How about applying merge as both seqop
and comboop
?
val in = Array(
Map("a" -> 1, "b" -> 2),
Map("a" -> 11, "c" -> 4),
Map("b" -> 7, "c" -> 10)
)
def merge(m1: Map[String, Int], m2: Map[String, Int]): Map[String, Int] =
m1 ++ m2.map { case (k, v) => k -> (v + m1.getOrElse(k, 0)) }
in.par.aggregate(Map[String, Int]())(merge, merge)
Update
You pass to aggregate
initial accumulator value(empty map) and two closures - seqop
and comboop
.
Parallel sequence splits in several partitions to be processed in parallel. Each partition is processed by successively applying seqop
to accumulator and array element.
def seqop(
accumulator: Map[String, Int],
element: Map[String, Int]): Map[String, Int] = merge(accumulator, element)
seqop
takes initial accumulator value and first array element and merges it. Next it takes previous result and next array element and so on until whole partition is merged in one map.

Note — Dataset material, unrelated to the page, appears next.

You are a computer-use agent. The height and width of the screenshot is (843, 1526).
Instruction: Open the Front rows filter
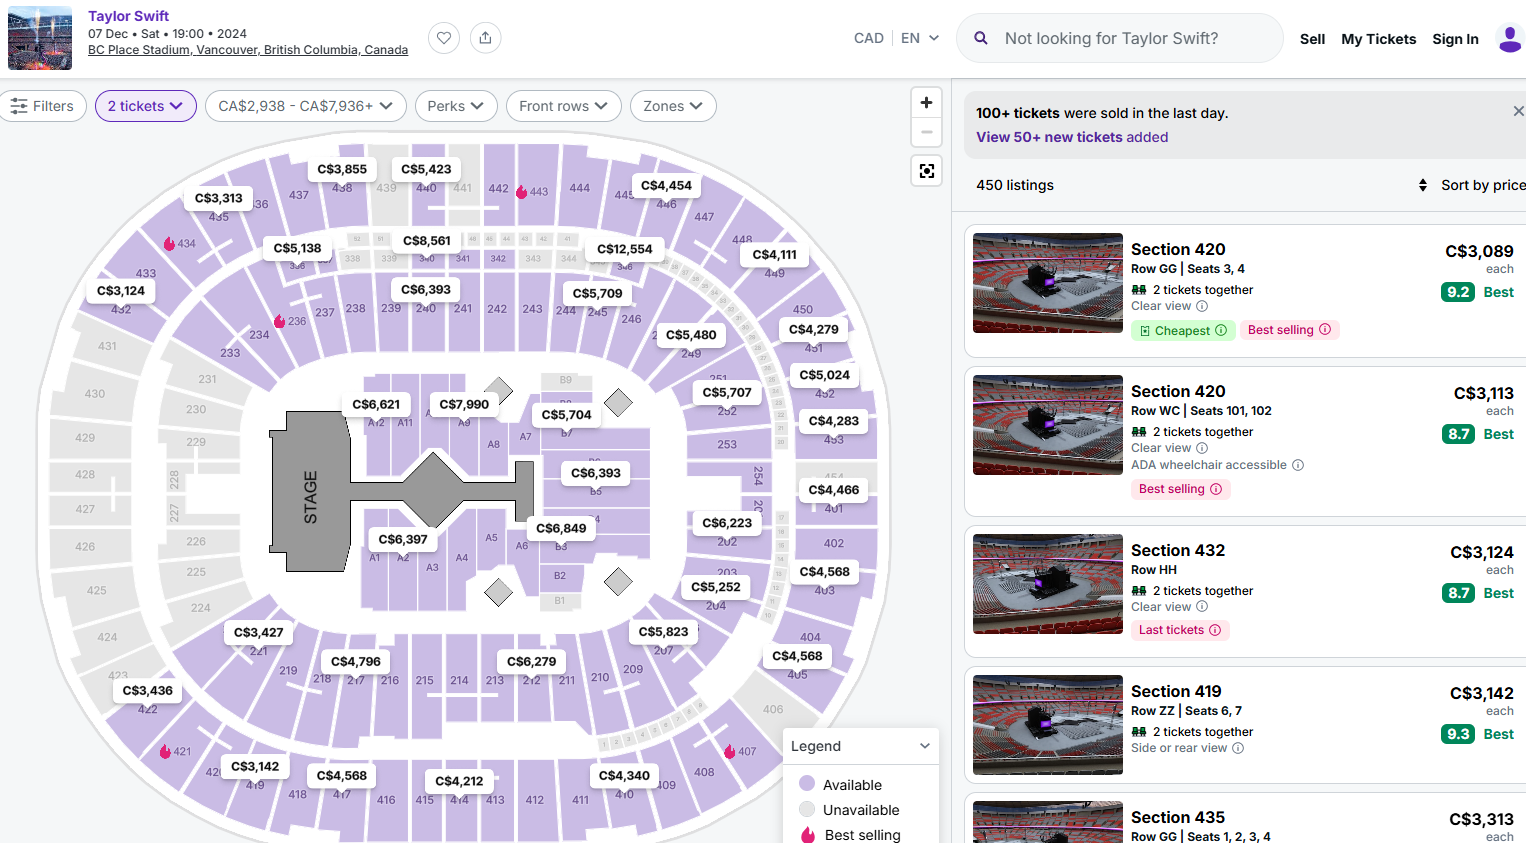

When every partition is merged in a separate map, these maps should be combined by applying comboop
. comboop
takes merged map from first partition and merged map from second partition and merges it together. Next it takes previous result and map from third partition and so on until all is merged in one map. This is the result of aggregate
.
def comboop(
m1: Map[String, Int],
m2: Map[String, Int]): Map[String, Int] = merge(m1, m2)
It is just coincidence that seqop
and comboop
are the same. In general they differs in logic and signatures.